== What is expected ==
Every line from the start of the records below to the line containing "The height and width of the screenshot is (605, 1568)." should be retyped exactly, that line included, and no others.

== Records for the task ==

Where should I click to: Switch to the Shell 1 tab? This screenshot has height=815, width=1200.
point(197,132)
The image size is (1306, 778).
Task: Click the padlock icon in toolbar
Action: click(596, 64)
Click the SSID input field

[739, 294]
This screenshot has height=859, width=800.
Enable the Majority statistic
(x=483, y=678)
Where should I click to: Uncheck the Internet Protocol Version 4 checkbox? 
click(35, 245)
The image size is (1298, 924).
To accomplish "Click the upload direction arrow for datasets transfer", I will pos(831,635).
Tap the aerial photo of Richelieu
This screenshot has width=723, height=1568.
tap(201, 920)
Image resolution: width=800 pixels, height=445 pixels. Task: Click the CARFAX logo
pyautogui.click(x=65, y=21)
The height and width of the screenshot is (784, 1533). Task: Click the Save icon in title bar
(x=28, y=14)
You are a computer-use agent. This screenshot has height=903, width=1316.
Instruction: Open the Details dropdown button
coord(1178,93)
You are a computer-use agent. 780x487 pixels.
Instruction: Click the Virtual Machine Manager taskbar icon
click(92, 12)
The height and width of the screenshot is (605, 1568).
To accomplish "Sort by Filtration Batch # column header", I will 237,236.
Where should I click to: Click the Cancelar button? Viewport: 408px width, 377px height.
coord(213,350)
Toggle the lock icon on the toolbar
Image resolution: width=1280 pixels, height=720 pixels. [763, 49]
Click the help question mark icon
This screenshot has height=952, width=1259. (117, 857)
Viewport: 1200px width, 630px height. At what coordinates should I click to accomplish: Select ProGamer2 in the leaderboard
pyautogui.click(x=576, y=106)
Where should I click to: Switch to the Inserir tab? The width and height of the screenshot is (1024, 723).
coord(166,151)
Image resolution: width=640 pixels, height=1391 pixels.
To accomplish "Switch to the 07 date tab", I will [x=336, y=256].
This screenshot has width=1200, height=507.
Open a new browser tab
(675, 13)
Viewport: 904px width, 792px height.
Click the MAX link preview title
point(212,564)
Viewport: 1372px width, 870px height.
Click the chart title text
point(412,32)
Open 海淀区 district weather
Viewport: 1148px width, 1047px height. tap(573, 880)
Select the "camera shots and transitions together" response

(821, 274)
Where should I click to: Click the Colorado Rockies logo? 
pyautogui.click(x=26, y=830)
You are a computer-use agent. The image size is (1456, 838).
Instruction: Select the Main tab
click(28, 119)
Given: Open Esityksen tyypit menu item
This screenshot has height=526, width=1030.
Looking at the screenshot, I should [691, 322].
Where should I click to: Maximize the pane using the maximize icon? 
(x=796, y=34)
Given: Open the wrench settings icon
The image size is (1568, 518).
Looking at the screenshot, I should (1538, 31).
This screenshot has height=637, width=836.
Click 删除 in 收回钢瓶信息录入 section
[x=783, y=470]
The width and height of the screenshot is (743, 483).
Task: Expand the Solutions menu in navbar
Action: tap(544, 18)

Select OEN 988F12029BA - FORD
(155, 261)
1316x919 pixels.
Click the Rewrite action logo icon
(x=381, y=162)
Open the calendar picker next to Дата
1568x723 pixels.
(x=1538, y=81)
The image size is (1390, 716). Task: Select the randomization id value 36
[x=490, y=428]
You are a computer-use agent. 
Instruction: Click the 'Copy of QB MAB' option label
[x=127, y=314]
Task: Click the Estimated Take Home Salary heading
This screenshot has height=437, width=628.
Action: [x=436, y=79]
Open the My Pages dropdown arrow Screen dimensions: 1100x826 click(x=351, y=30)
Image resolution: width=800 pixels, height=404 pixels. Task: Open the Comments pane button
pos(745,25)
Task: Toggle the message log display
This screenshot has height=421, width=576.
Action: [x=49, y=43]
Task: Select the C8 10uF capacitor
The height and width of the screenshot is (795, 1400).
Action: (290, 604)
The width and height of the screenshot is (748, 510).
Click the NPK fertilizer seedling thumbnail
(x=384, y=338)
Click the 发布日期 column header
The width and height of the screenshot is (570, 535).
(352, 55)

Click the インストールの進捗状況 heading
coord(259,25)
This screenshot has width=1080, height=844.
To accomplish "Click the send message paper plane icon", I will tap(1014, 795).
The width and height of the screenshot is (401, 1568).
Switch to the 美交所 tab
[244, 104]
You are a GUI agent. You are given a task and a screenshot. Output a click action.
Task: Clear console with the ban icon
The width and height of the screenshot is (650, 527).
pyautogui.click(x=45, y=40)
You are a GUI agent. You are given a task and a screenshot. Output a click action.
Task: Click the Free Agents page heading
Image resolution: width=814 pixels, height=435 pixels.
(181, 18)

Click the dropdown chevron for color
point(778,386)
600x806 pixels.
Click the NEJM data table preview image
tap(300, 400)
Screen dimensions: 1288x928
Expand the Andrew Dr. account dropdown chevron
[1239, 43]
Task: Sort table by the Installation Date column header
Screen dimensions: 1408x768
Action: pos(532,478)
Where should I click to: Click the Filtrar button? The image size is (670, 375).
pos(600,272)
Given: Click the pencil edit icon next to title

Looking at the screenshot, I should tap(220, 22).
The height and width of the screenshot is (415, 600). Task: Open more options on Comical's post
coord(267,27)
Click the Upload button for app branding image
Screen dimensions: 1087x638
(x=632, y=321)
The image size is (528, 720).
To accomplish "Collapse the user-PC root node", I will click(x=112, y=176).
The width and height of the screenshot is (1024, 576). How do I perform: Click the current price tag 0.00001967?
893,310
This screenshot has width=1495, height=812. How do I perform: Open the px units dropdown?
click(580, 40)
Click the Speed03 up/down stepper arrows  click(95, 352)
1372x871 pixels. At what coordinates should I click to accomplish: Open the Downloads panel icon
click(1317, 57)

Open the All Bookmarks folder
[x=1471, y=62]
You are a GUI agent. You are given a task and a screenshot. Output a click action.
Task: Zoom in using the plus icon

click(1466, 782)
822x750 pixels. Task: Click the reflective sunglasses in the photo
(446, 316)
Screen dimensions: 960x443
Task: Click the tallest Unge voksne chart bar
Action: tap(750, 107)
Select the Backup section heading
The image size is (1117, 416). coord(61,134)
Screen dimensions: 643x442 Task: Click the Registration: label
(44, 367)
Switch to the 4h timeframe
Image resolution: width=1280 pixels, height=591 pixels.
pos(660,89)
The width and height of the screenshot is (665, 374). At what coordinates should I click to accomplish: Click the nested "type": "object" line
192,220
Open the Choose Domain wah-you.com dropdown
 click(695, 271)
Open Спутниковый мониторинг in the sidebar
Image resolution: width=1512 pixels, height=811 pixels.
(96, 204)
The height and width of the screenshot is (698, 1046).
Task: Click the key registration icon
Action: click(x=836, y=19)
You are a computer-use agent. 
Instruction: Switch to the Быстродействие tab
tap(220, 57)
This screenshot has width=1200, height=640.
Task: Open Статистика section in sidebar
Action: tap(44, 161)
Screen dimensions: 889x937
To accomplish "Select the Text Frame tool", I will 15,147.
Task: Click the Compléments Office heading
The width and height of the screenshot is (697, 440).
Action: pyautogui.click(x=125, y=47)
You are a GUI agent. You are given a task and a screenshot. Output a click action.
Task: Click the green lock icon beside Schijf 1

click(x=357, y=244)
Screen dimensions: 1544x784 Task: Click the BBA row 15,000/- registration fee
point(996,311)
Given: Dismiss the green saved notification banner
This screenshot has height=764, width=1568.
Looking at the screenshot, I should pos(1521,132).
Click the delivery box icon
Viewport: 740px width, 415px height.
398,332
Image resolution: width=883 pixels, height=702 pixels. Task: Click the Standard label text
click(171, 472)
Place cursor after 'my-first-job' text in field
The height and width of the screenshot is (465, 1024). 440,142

== Written response ==
Where should I click to: Switch to the Shell 1 tab? This screenshot has height=815, width=1200.
point(197,132)
The image size is (1306, 778).
Task: Click the padlock icon in toolbar
Action: click(596, 64)
Click the SSID input field

[739, 294]
This screenshot has height=859, width=800.
Enable the Majority statistic
(x=483, y=678)
Where should I click to: Uncheck the Internet Protocol Version 4 checkbox? 
click(35, 245)
The image size is (1298, 924).
To accomplish "Click the upload direction arrow for datasets transfer", I will pos(831,635).
Tap the aerial photo of Richelieu
This screenshot has width=723, height=1568.
tap(201, 920)
Image resolution: width=800 pixels, height=445 pixels. Task: Click the CARFAX logo
pyautogui.click(x=65, y=21)
The height and width of the screenshot is (784, 1533). Task: Click the Save icon in title bar
(x=28, y=14)
You are a computer-use agent. This screenshot has height=903, width=1316.
Instruction: Open the Details dropdown button
coord(1178,93)
You are a computer-use agent. 780x487 pixels.
Instruction: Click the Virtual Machine Manager taskbar icon
click(92, 12)
The height and width of the screenshot is (605, 1568).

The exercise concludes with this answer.